[Opening DATA SECTION section]
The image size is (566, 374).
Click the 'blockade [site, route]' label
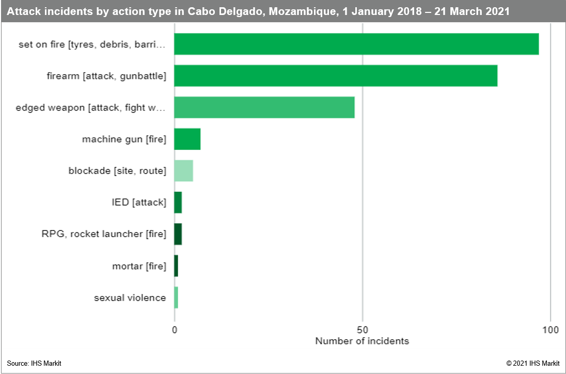117,171
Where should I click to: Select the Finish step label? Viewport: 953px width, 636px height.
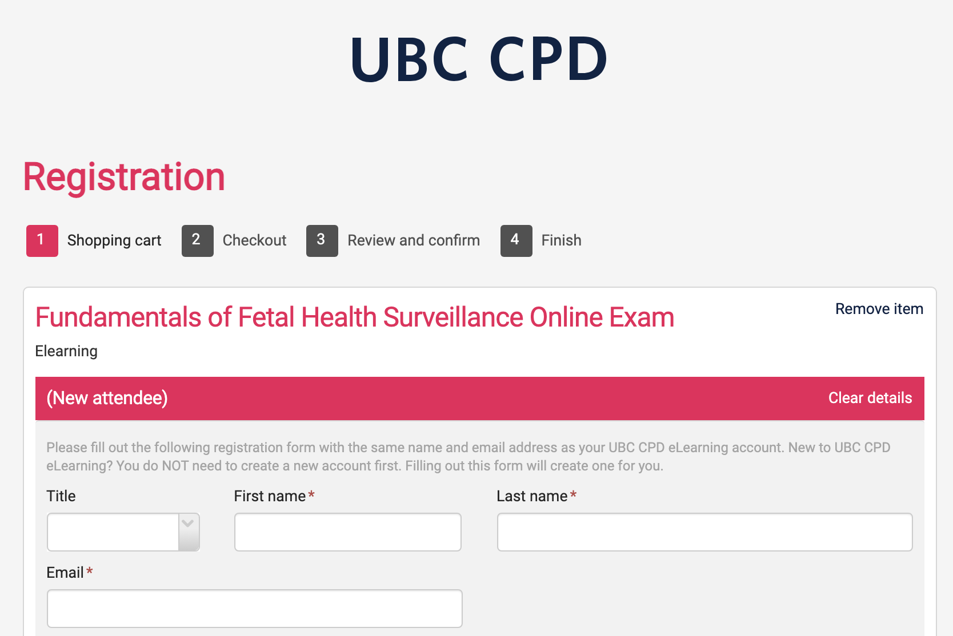tap(561, 240)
[Closing DATA SECTION section]
■ WHAT YOU ARE ASKED TO DO
After removing the pictures, restate the whole listing above word for word.

■ YOUR RESPONSE
The image size is (566, 374).
Click the 'blockade [site, route]' label
117,171
Where should I click to: Select the Finish step label? Viewport: 953px width, 636px height.
tap(561, 240)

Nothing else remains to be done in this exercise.